We can learn to choose our words more carefully. By reframing our narrative we can speak more kindly to ourselves and avoid using words that will wear us down - phrases such as ‘I’m not good enough’, ‘I’m failing’ and ‘I can’t do this’. We can learn to replace these phrases with kinder ones such as, ‘I may not know how to do this right now, but I can learn’. We can stop using words such as ‘never’ and ‘always’ that are unhelpful, because of their finality. How many times have we said to ourselves or others in the midst of our grief, ‘I’ll never be happy again’, ‘life will never be good again’, ‘I’m always going to be miserable’? Have we ever stopped to think about whether that’s true? Because if we did, we would realise that it’s not, not if we don’t want it to be. Our personal narratives hold so much power. They can shape how we think and influence so much of what we believe is possible and so in this way, can be either our best friend or our worst enemy. By learning to reframe negative self-talk, by choosing our words more wisely we can start to shift our thinking and avoid closing ourselves off from new possibilities.

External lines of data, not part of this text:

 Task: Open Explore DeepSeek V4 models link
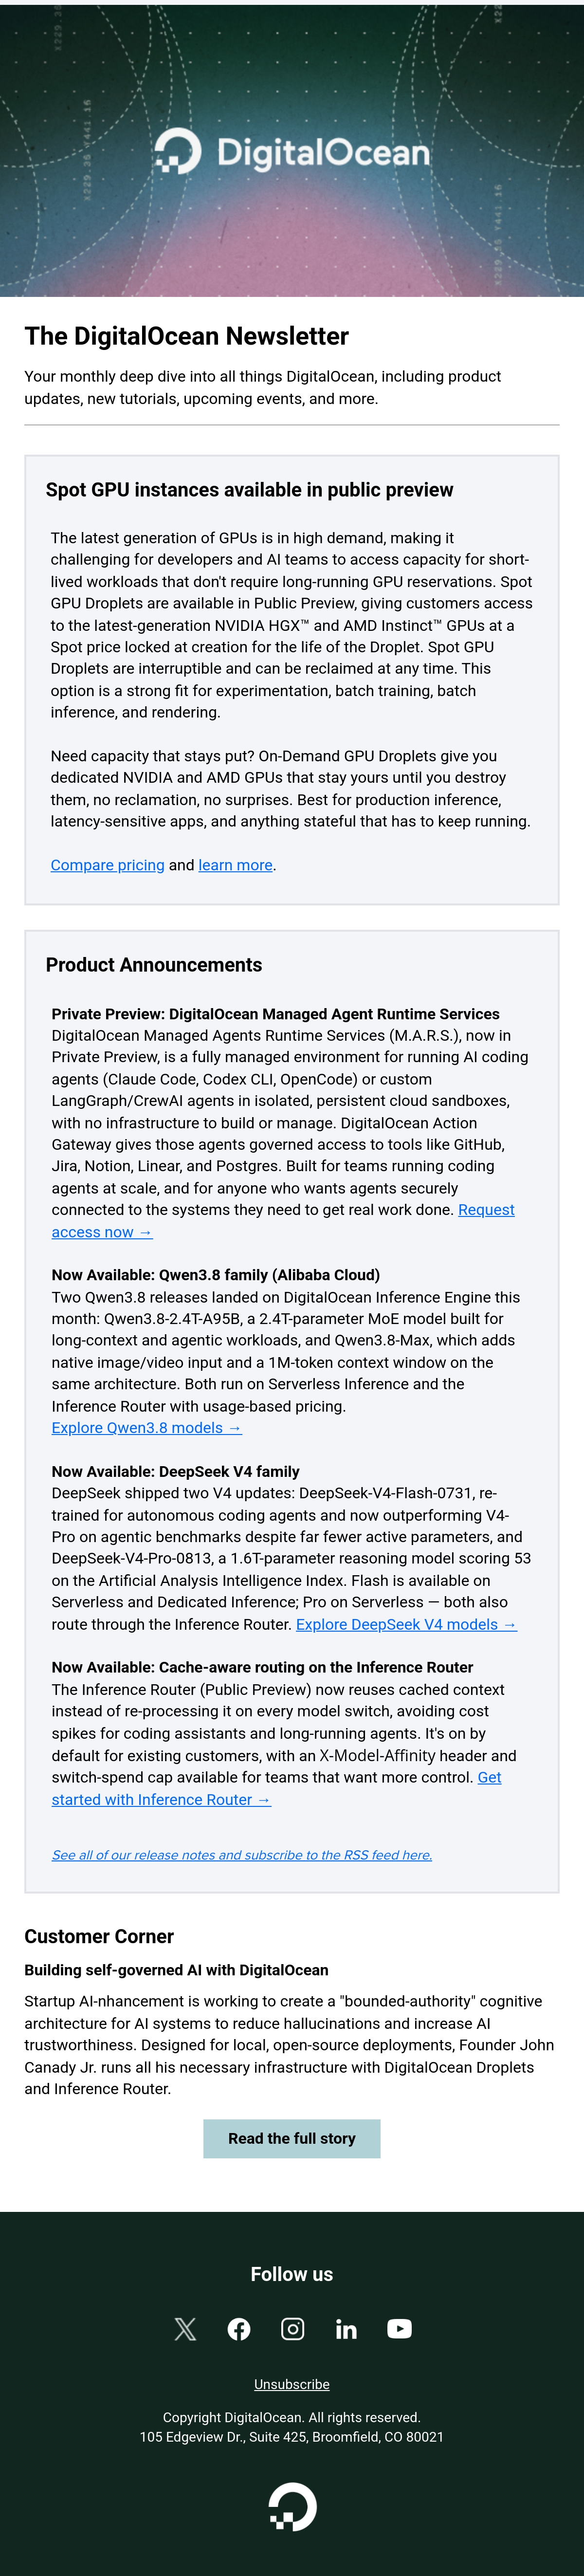point(406,1624)

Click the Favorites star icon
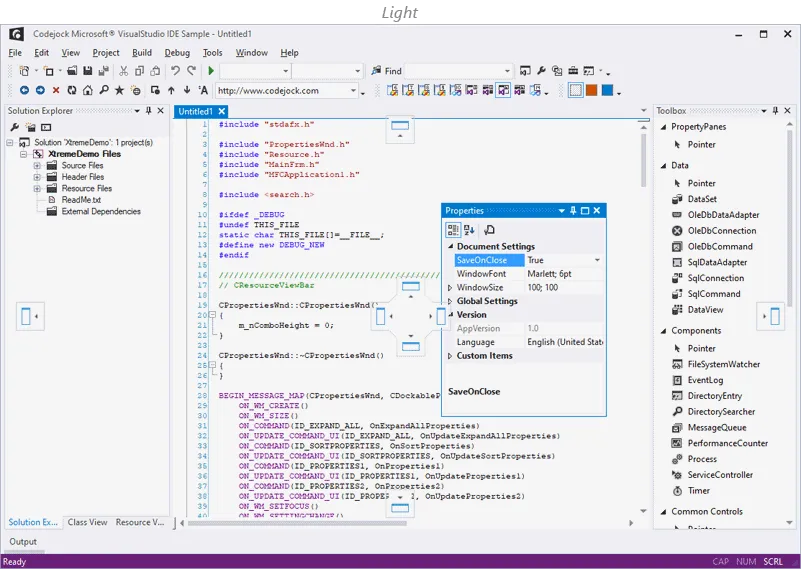point(120,91)
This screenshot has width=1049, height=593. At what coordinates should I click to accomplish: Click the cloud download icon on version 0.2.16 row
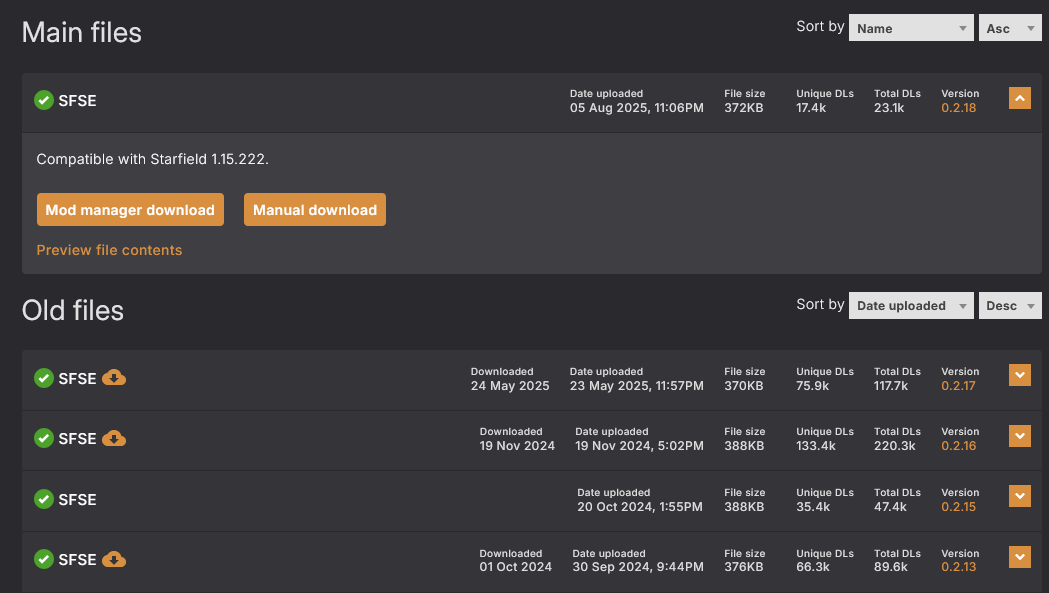click(x=114, y=438)
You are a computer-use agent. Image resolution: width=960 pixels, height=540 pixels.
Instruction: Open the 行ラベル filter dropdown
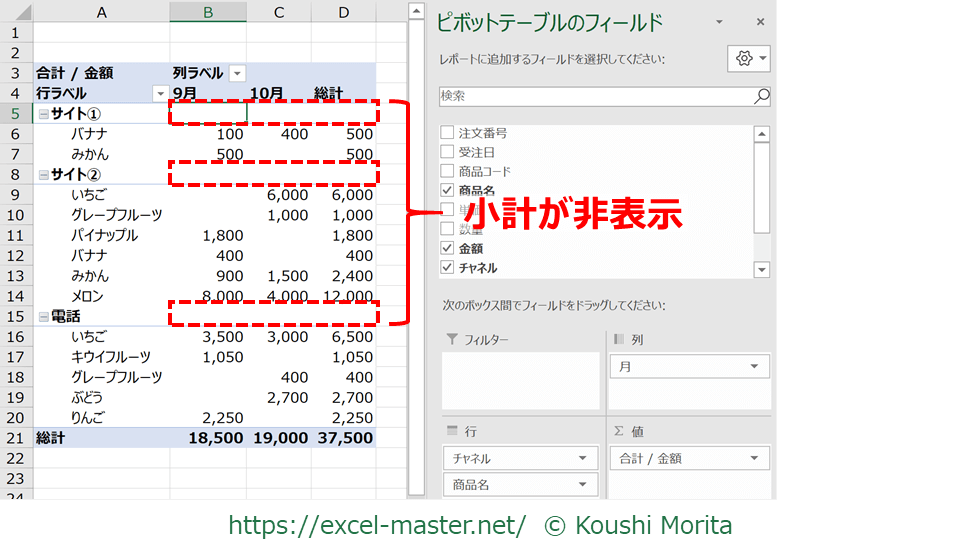pyautogui.click(x=159, y=93)
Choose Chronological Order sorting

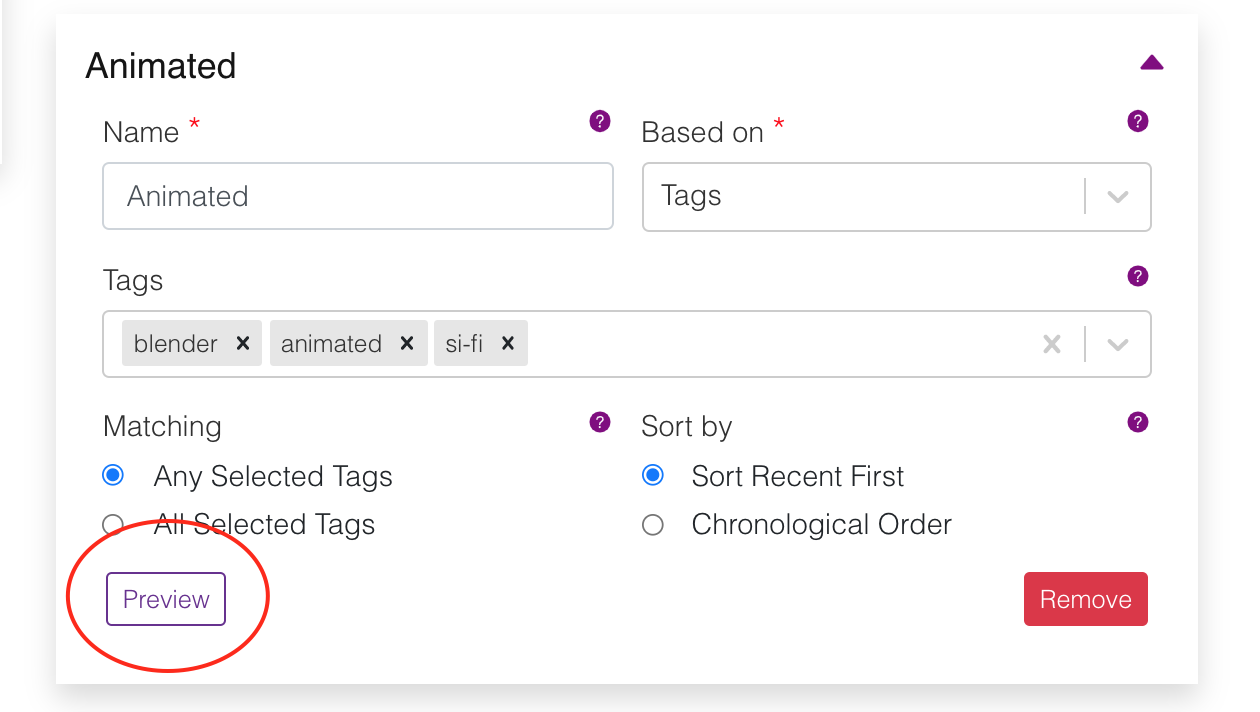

We can choose our actions. Instead of burying our emotions and refusing to deal with them, we can choose to be brave and honest about how we’re feeling. We can make time to sit with our grief and to be curious about our emotions – to let them in, without shame or guilt. Rather than going through the motions of a life we are pretending to enjoy or one dictated by others, we can choose to live authentically and without fear. We can open up to others and lean on them for support, instead of pushing them away. We can consciously reshape our thinking and acknowledge that reaching out for help is not a sign of weakness and more an indication of enormous strength.
We can choose our behaviours. We can choose to treat ourselves with kindness and compassion. We can choose not to judge ourselves for the way we feel. We can choose to open ourselves up to love again, as conflicting and difficult as this may feel. We can actively remind ourselves that it would be more of a disservice to our loved one if we sat miserably berating ourselves, than if we were getting on and living our life to its fullest, whilst still honouring our person.
We can choose how we evaluate our progress. We can learn to reshape what success looks like and instead of focusing on what we have lost, or what we have been unable to achieve, we can choose to look back at our journey and be proud of how far we have come, the battles we have fought along the way and the transformations we have made.
We can choose where to draw our boundaries. Instead of spending time with people who drain us, who don’t nourish us or give anything back to us, we can choose to keep company with those who support us, fill us up and nurture us. We can choose to avoid toxic environments and instead spend our time doing things we enjoy with people who make us feel happy.
Grief is quite simply one of the hardest and most painful experiences any one of us can endure. For many of us who have experienced grief first-hand, who have been plunged (sometimes without warning) into a life of immense pain and sorrow - a life we didn’t ask for nor one we recognise - our world can feel chaotic and uncontrollable and we can feel robbed of possibilities and opportunities. However, whilst we don’t choose our grief, whilst it is imposed upon us, we do have choices within grief; the single most important being how we choose to respond to it. By developing self-awareness, and treating ourselves with the compassion we deserve, we can learn to make wiser and more constructive choices about our grief journey and in doing so build a more authentic and exciting future for ourselves.